Who may suit energy-based care? Those with GSM symptoms (dryness/GSM/atrophy; dyspareunia; urine-on-skin sting) who have tried moisturiser + lubricant + (where acceptable) local oestrogen/DHEA, but remain uncomfortable—especially with vestibular micro-tears or persistent dryness despite good adherence and placement. People averse to local hormones sometimes consider an energy pathway after discussion.

Who should avoid or seek review first? Anyone with red flags: fever, severe pelvic pain, malodorous green/grey discharge, visible haematuria, or any new post-menopausal bleeding. Also pause if you have unhealed surgery, active skin conditions at the site, suspected lichen sclerosus without diagnosis, or unmanaged pelvic floor over-activity (physio first). If deep pain persists despite surface comfort, investigate other pelvic drivers rather than escalating energy intensity.

Next steps. Map symptoms and goals; optimise foundations; confirm diagnosis; then, if still interested, discuss device type, session number, costs, and maintenance. Plan follow-up to step back to the lowest effective maintenance once comfortable.

Evidence-Based Approaches

UK patient guidance on symptoms and self-care: NHS: vaginal dryness. UK guideline framing: NICE NG23 (Menopause) prioritises moisturisers/lubricants and considering low-dose local vaginal oestrogen for GSM when symptoms affect quality of life. Device regulation and safety expectations are overseen by the UK regulator: see the MHRA medical devices pages for vigilance and intended-use principles.

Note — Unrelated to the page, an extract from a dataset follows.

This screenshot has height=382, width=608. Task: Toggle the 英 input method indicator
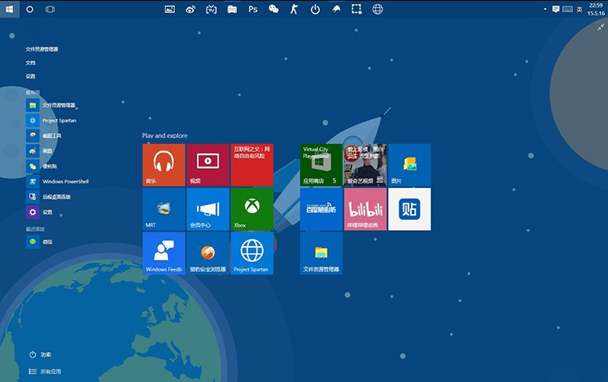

Systematic evidence for energy devices remains evolving and heterogeneous. Cochrane overviews summarise benefits of local oestrogens over placebo for dryness, dyspareunia and pH (useful comparators) and highlight the need for robust trials in alternative modalities; see the Cochrane Library. Peer-reviewed reviews indexed on PubMed discuss GSM pathophysiology (thinner epithelium, raised pH, reduced lactobacilli) and the proposed mechanisms of fractional lasers/RF in vulvo-vaginal tissue.

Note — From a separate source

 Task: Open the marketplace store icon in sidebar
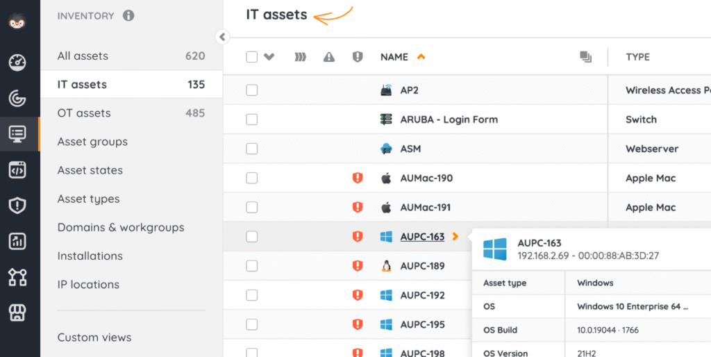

Applying the evidence: follow a step-wise plan: non-hormonal foundations → add local therapy (oestrogen or DHEA) if needed → consider energy-based options only when guideline-led measures are insufficient or unsuitable, with careful counselling about benefits, limits, cost, and maintenance. Ensure devices are UKCA/CE-marked and operated by trained clinicians with documented consent and aftercare.